Casino mogul Sheldon Adelson and his wife, who collectively gave $10 million this month to the pro-Gingrich group, Winning Our Future, were not listed in the latest filings because the reporting period covered 2011. But the group’s reports showed only $2 million in donations, making the Adelsons by far the paramount backers in Gingrich’s Republican candidacy.
Adelson, a staunch advocate for Israel, was rewarded in Gingrich’s speech in Florida late Tuesday with a renewed promise by the candidate that, if elected, he would relocate the U.S. Embassy in Israel to Jerusalem. Adelson has long supported such a move.

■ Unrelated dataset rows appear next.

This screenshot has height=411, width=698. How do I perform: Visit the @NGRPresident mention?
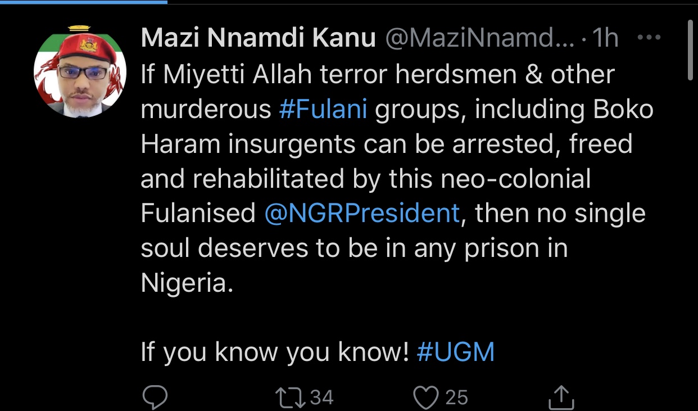362,213
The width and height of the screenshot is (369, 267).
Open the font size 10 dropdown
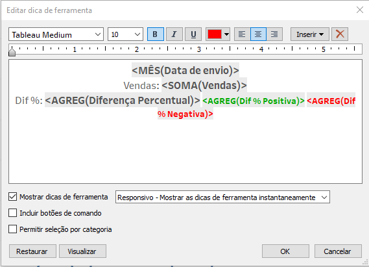click(x=125, y=34)
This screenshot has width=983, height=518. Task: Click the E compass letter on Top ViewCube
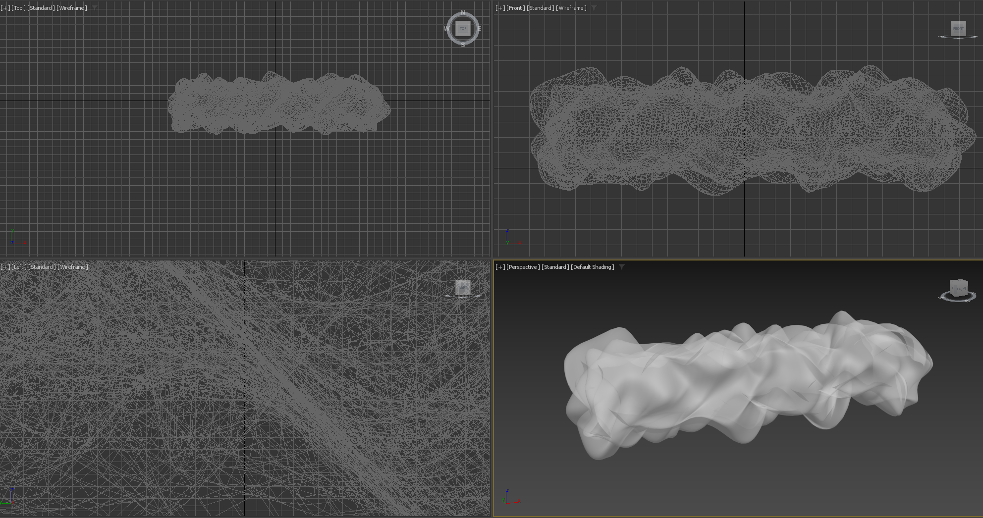479,29
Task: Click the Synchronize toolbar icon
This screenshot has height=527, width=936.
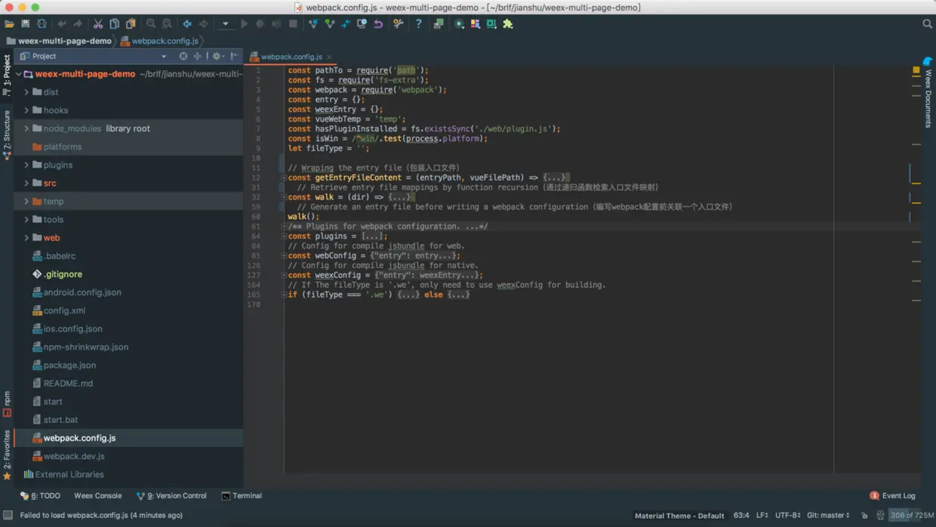Action: [42, 24]
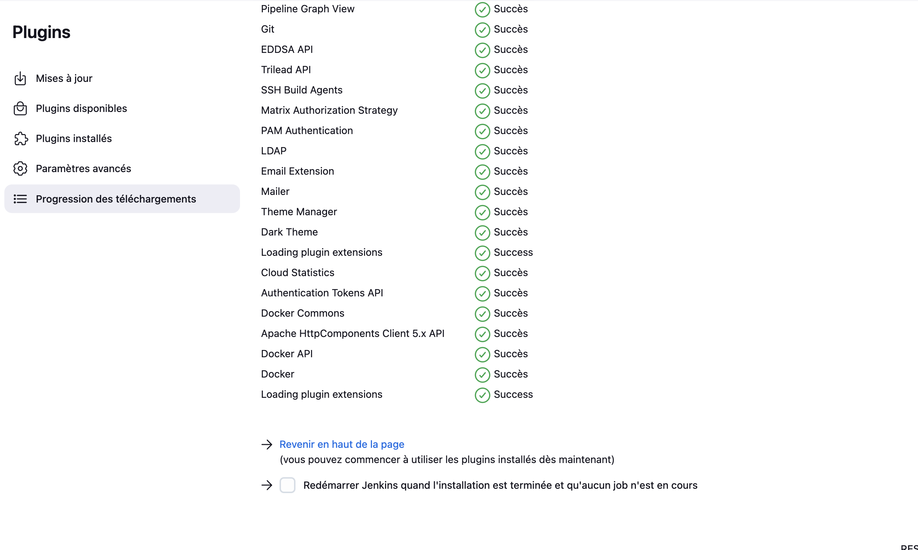Viewport: 918px width, 550px height.
Task: Click the green success checkmark beside Docker
Action: [x=482, y=375]
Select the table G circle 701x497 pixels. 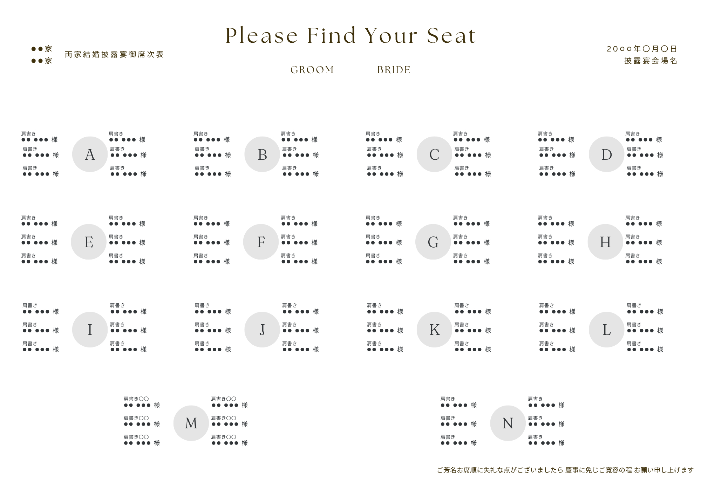coord(433,242)
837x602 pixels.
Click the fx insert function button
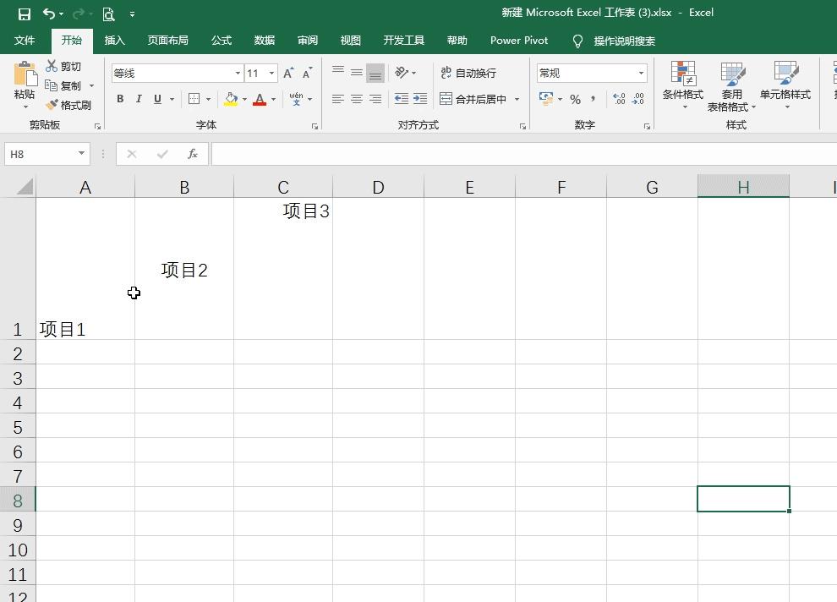[x=192, y=153]
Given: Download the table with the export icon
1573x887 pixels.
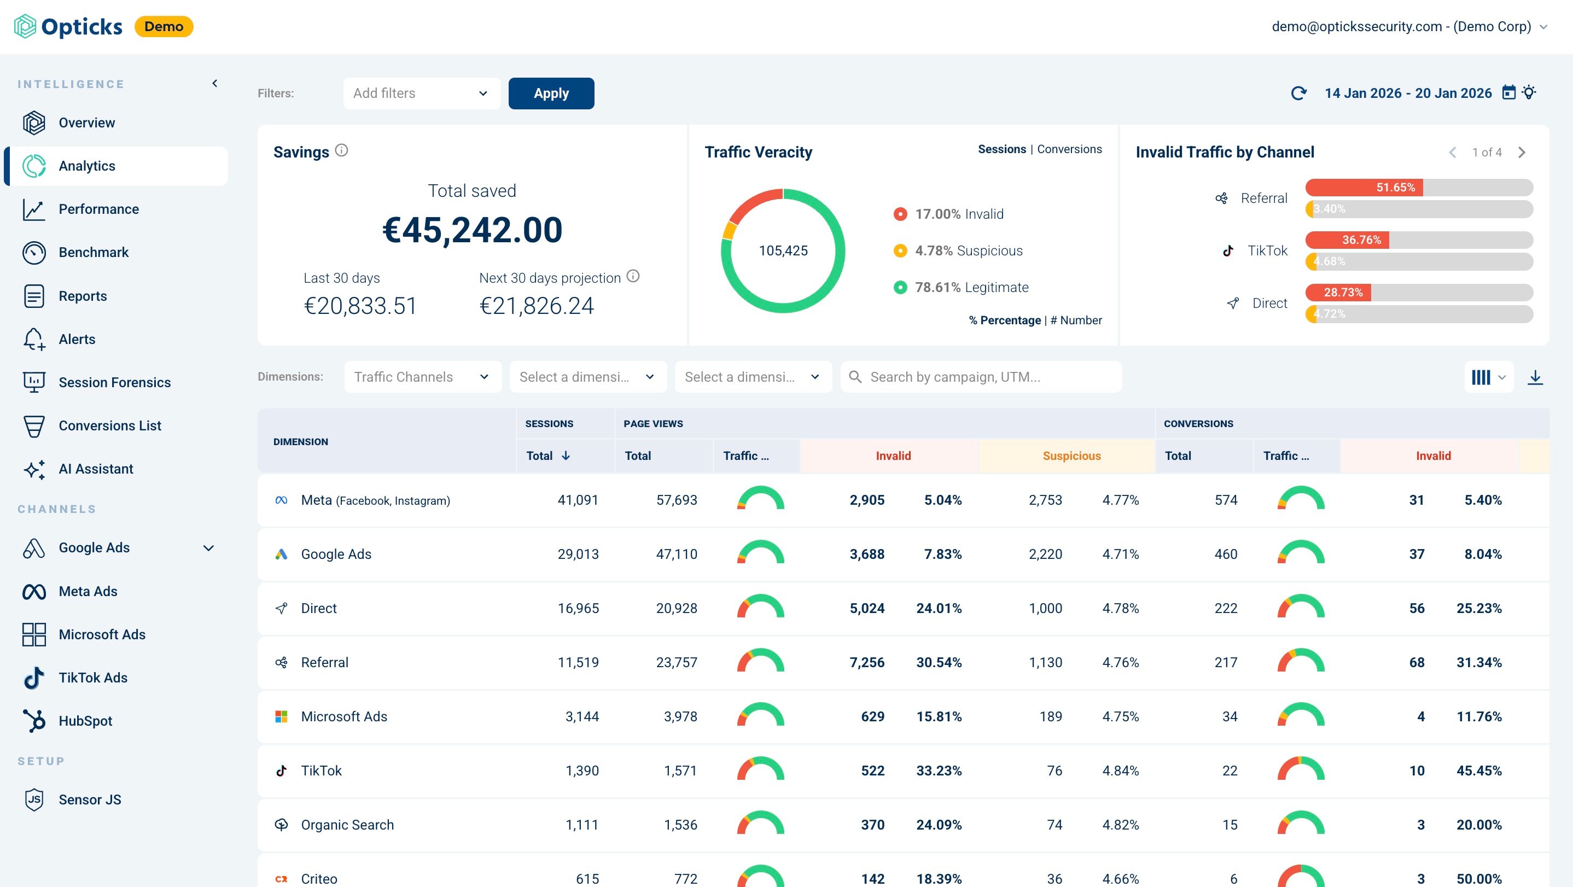Looking at the screenshot, I should tap(1535, 378).
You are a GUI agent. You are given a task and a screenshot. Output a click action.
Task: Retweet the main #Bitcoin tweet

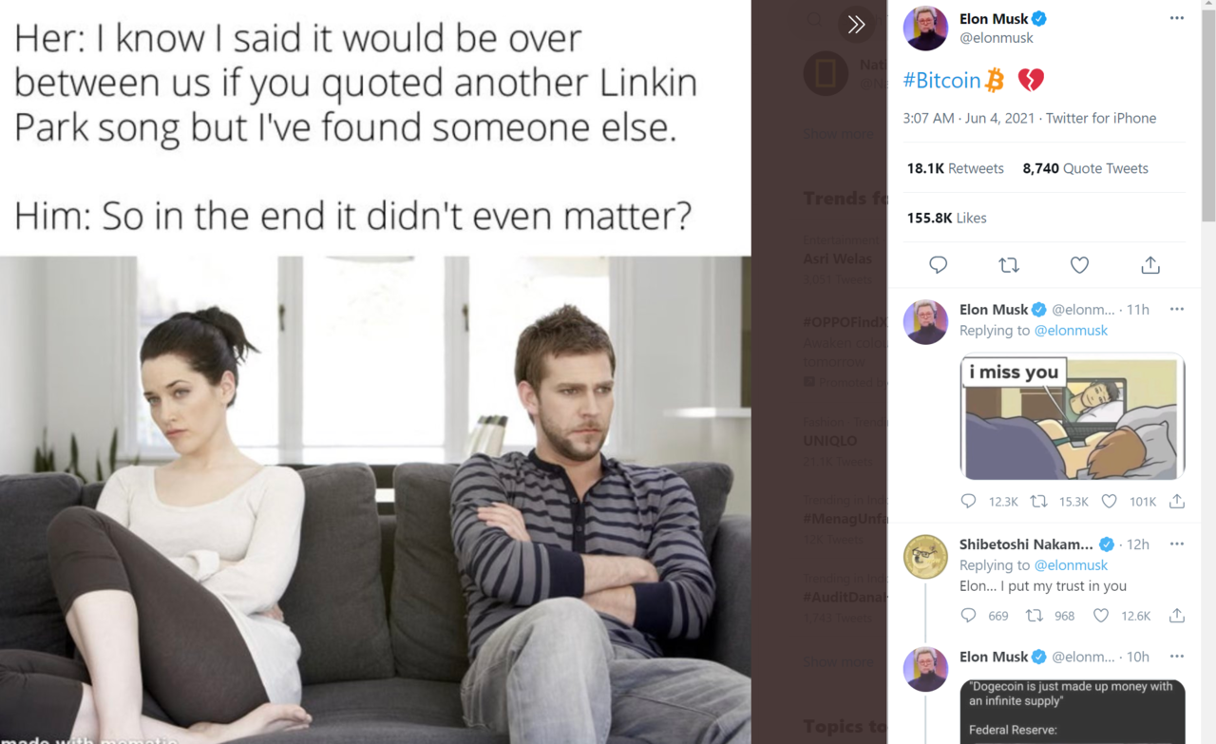(x=1009, y=265)
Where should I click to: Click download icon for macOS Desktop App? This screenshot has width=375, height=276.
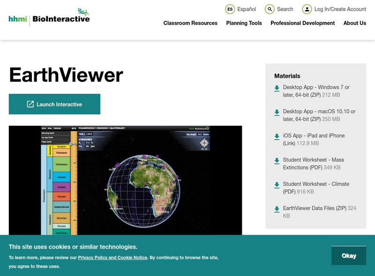click(x=277, y=113)
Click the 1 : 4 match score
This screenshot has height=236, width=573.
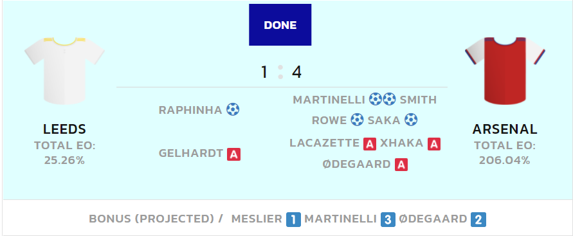280,72
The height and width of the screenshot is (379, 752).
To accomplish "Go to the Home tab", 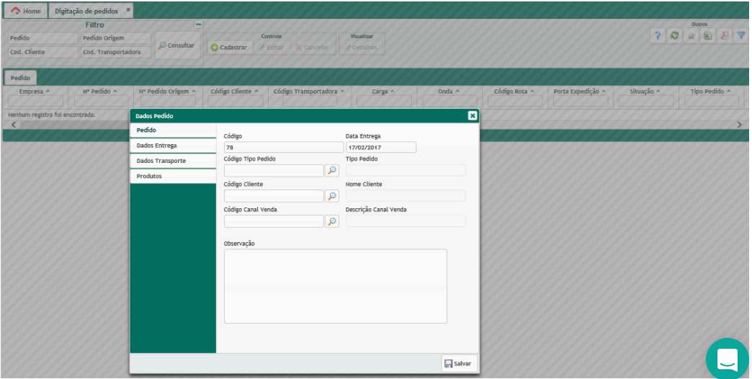I will tap(25, 11).
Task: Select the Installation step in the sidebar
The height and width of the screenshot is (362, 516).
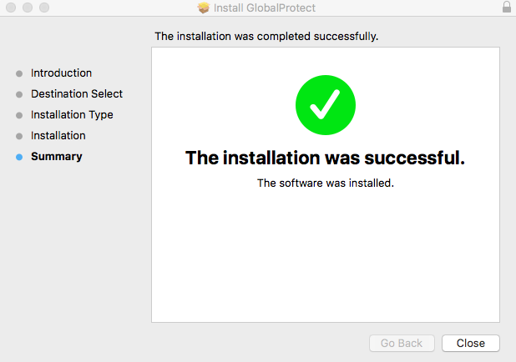Action: 58,136
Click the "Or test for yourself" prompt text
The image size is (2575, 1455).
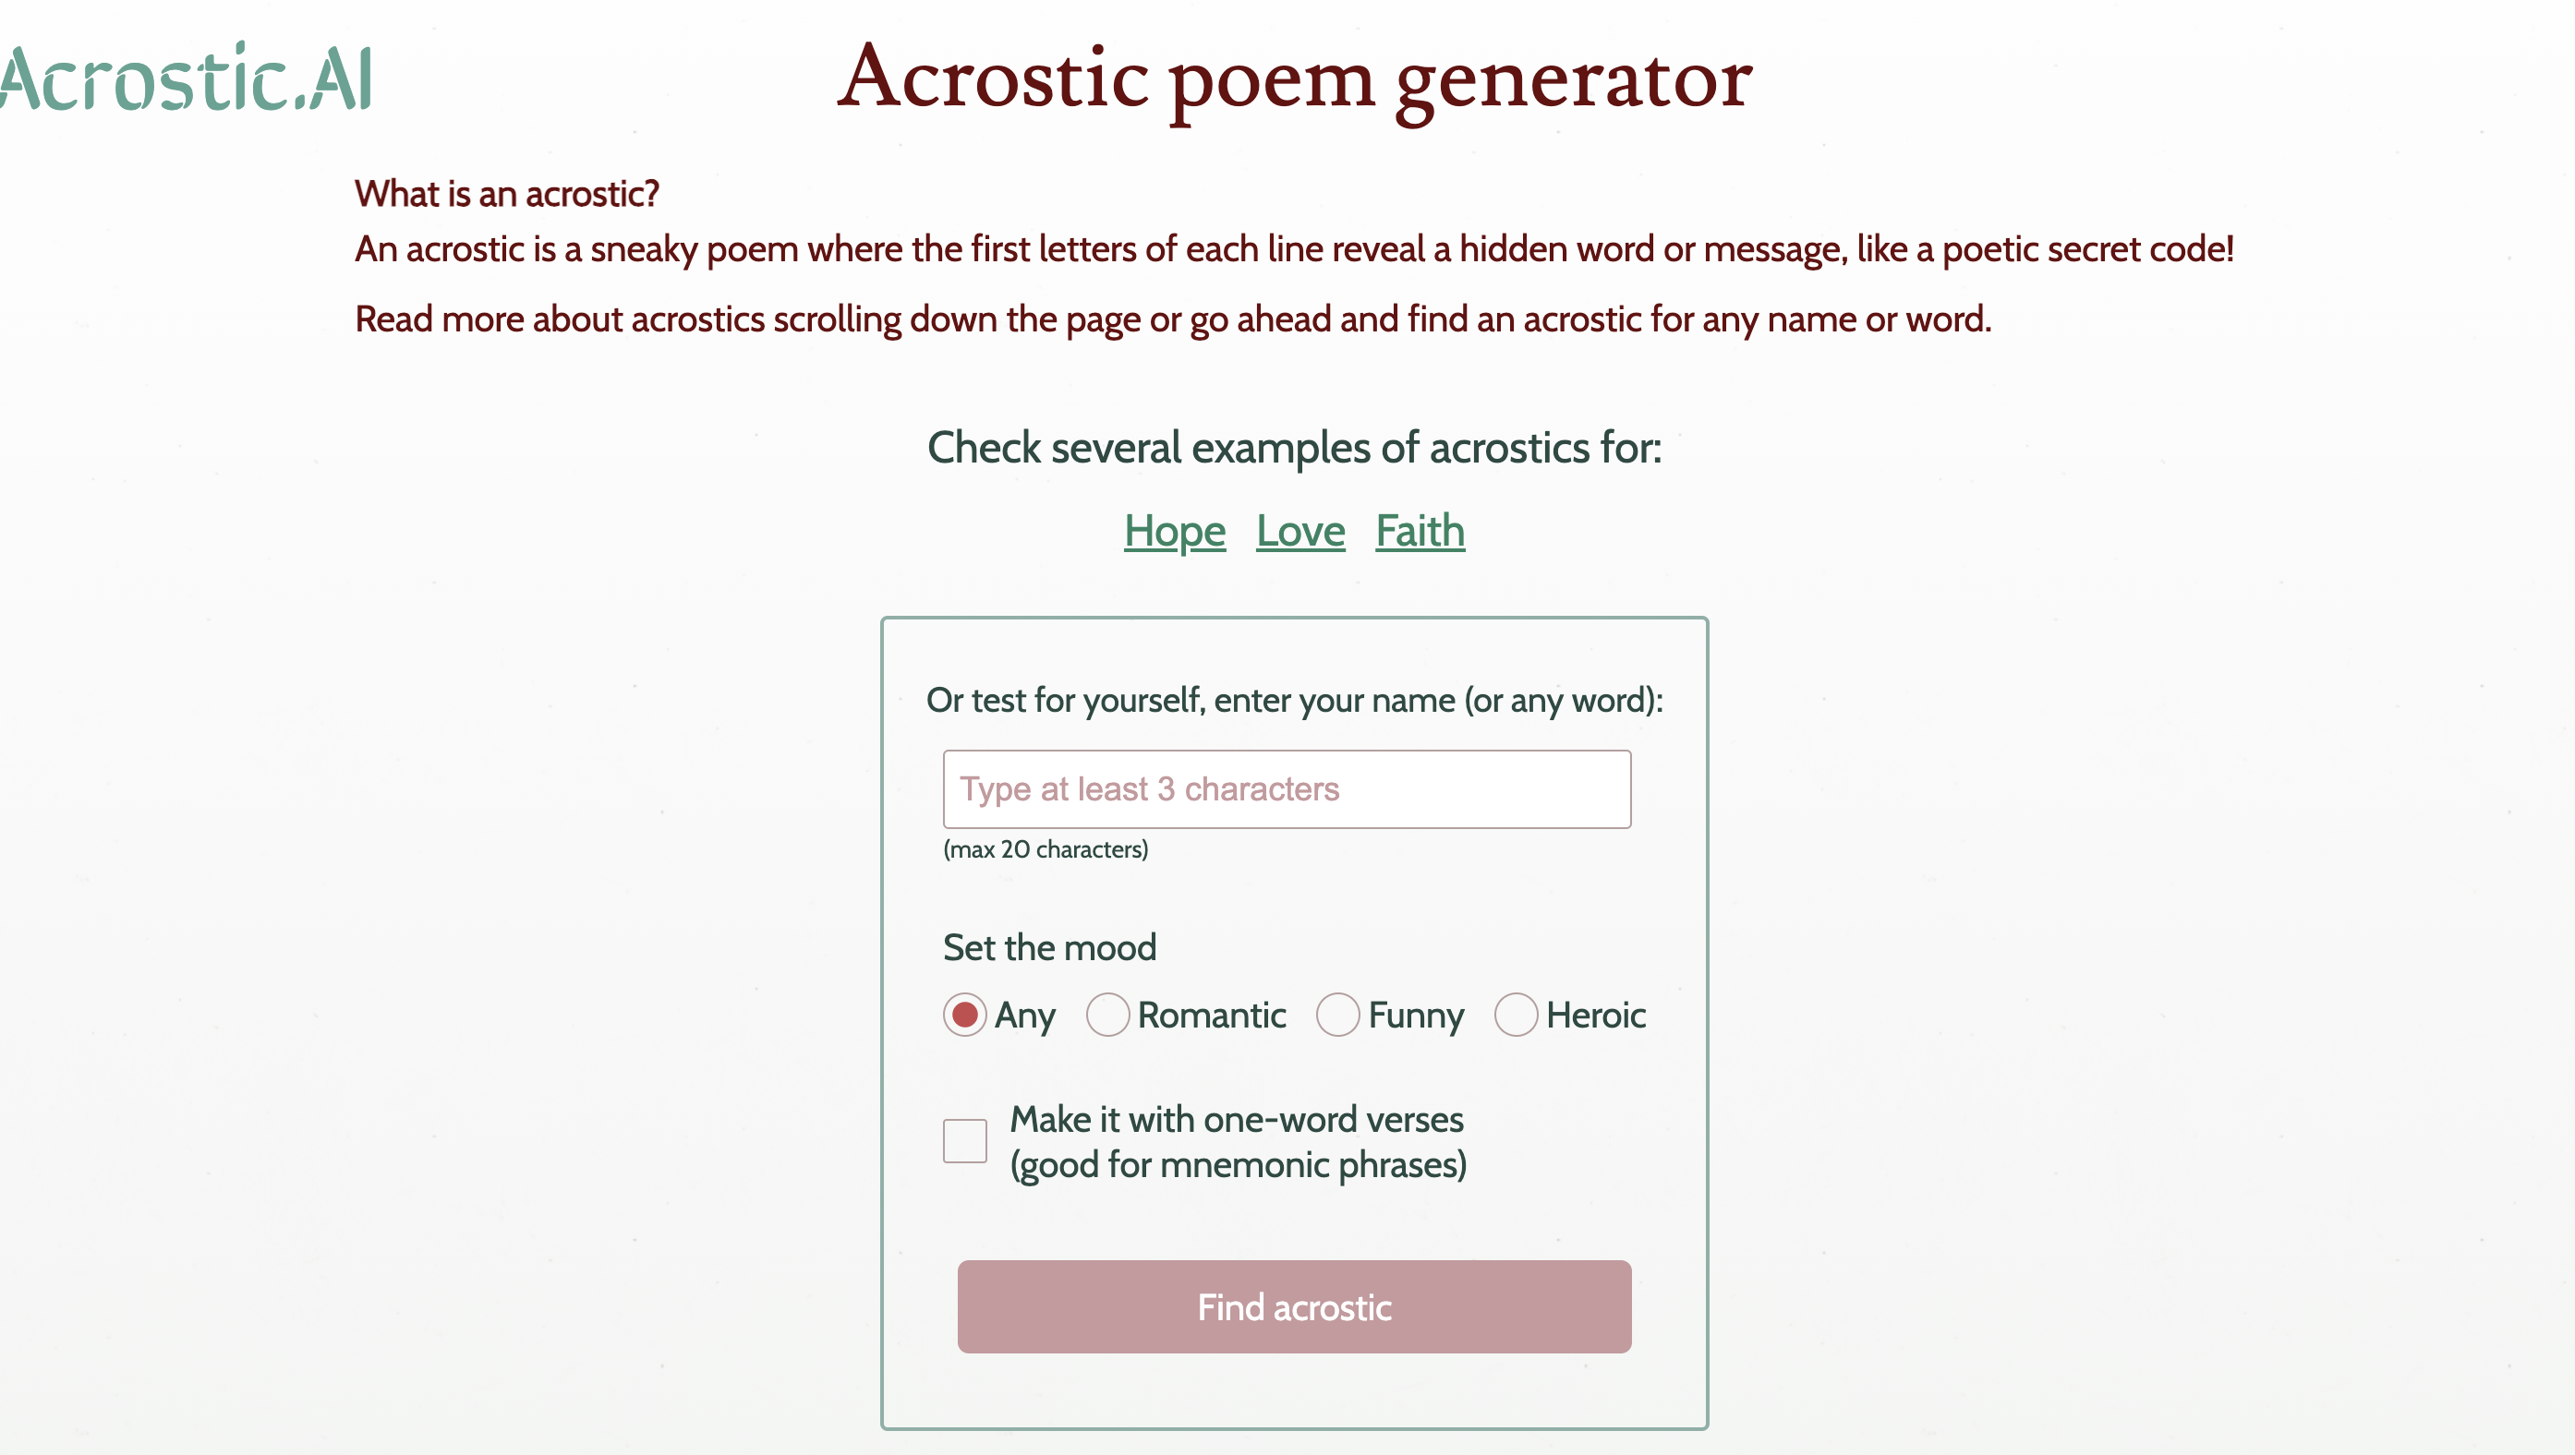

American Crossroads, the Republican group backed by former George W. Bush adviser Karl Rove, said it raised $51 million along with its nonprofit arm last year. Most of its $11 million in contributions over the past three months came from roughly a dozen wealthy donors.
While most recent public attention has focused on super PACs spending major sums for negative TV ads assailing Romney and Gingrich, Tuesday’s figures are a sign of even greater spending to come in the
general election battle between the Republican nominee and Democratic President Barack Obama.
The super PACs’ war chests underscore the extraordinary impact the groups will have on this year’s race. In GOP primaries so far, groups working for or against presidential candidates have spent roughly $25 million on TV ads — about half the nearly $53 million spent on advertising so far to influence voters in the early weeks of the race.
Crossroads’ financial reports identify wealthy donors who had given contributions reaching as high as seven figures by the end of 2011. Among the largest contributors was Dallas businessman Harold Simmons, who gave the group $5 million in November and whose holding company, Contran Corp., donated an additional $2 million Simmons is a major donor to GOP and conservative causes who pumped as much as $4 million into the “swift boat” campaign that helped sink Democratic presidential nominee Sen. John Kerry in 2004. Simmons, an early supporter of Texas Gov. Rick Perry’s presidential run, also was a fundraising “bundler” putting donations together for Arizona Sen. John McCain.